Oh shit! It’s Ginger!

Senior year high school is only about one thing…being cool.

And sometimes, in the pursuit of coolness, you take a high hard one to the chin.

And that is what happened here.

Got up that morning for school, dressed into my bleeding madras shirt, white Levi’s, and penny loafers without socks (This was 1967).

Headed out the door to school, which was not even 100 yards away.  I open the door to school and cruise ever so coolly down the hallway.

Students at their lockers look at me and laugh. Hmmmm…not cool.  As I go further, the laughter increases. Starting to panic.

I enter homeroom and the laughter turns to a roar.

I turn around, and behind me is my dog Ginger, wagging her ass wildly.

“Shit, Ginger!”

Immediately a chorus of “Ginger! Ginger!” starts up.

I approach Mr. Gilbert, my home room teacher, and tell him I have to take Ginger home.

Mr. Gilbert refuses to give me permission to leave, and I envision 9 periods of this madness. (As Ginger is getting mobbed with pats and belly rubs).

A second chorus—“Ginger stays! Ginger stays!”

I ignore idiot Gilbert’s command and head out the door with Ginger.

I get to the house and SLAM the door.  Mom is tugging on a Chesterfield and doing her crossword.

“Don’t even think of letting this  f’ing dog out today!” I scream.

Mom shrugs.

That was my last Ginger school visit.  But everyday, EVERYDAY, I checked behind me on the way to school.
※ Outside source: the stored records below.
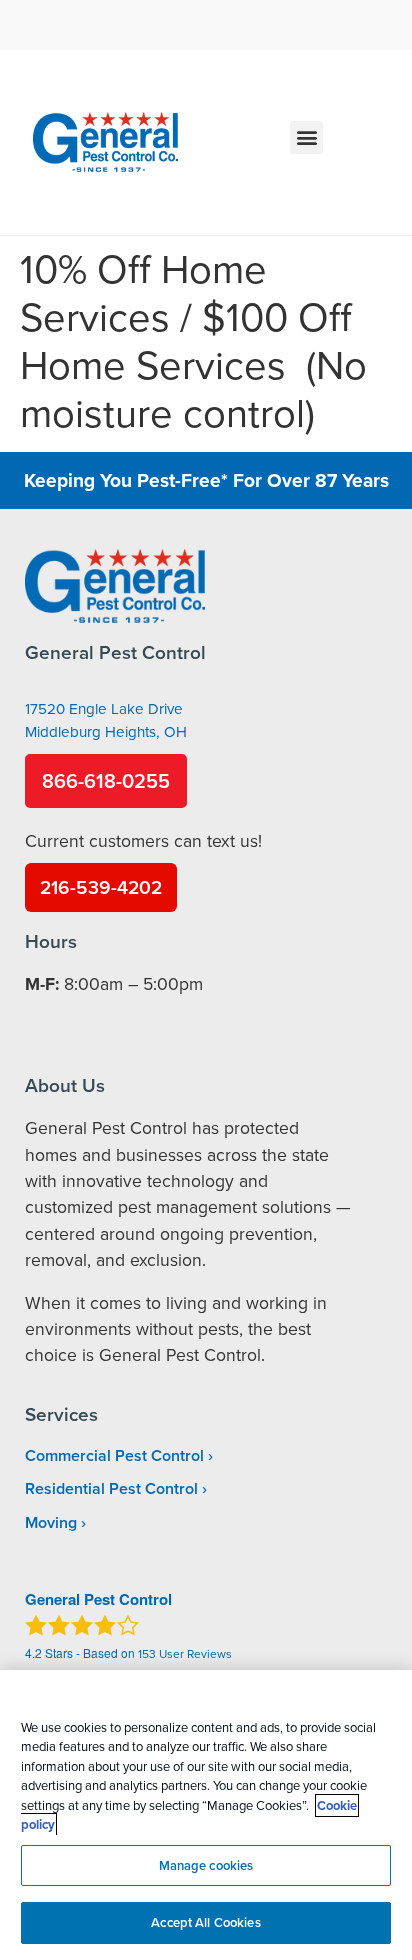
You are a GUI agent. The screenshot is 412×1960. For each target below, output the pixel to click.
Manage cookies (206, 1865)
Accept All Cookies (205, 1922)
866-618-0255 (106, 780)
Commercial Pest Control (114, 1455)
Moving (51, 1522)
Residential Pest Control (111, 1488)
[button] (306, 137)
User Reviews (185, 1653)
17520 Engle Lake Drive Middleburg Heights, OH (106, 720)
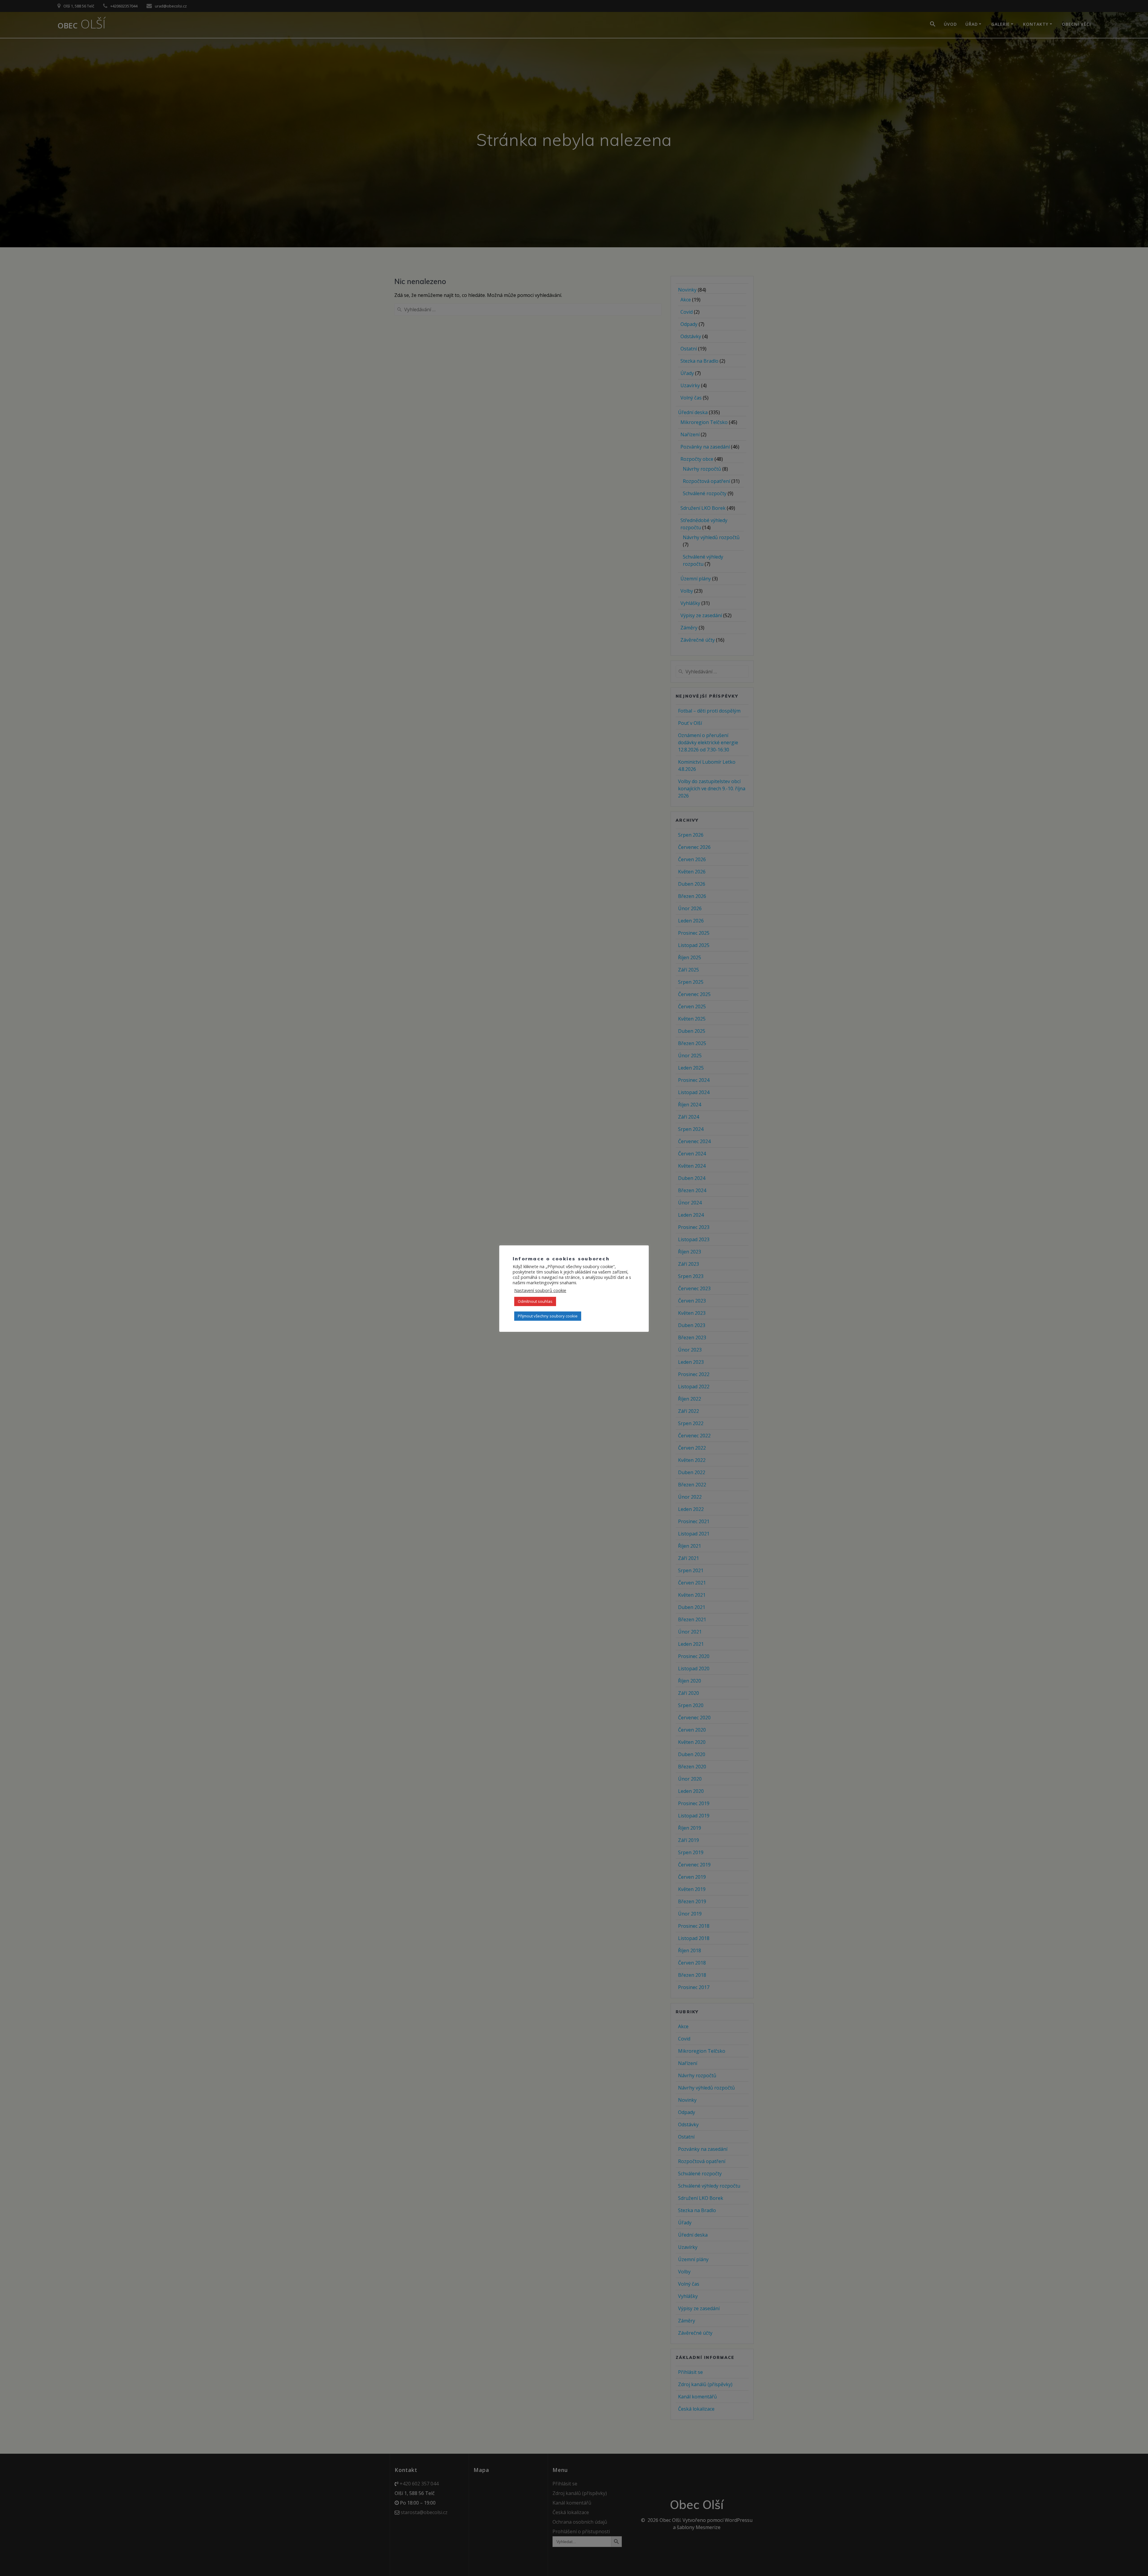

As far as high school cool went, Ginger was the ultimate assassin.

But, shit, I loved her anyway.

2 thoughts on “Oh shit! It’s Ginger!”

  1. I would have thought you were the coolest. I went to an all girls Catholics school that was full to the brim with real penguin looking nuns. That was scary. We did not see a male being or a dog for four years.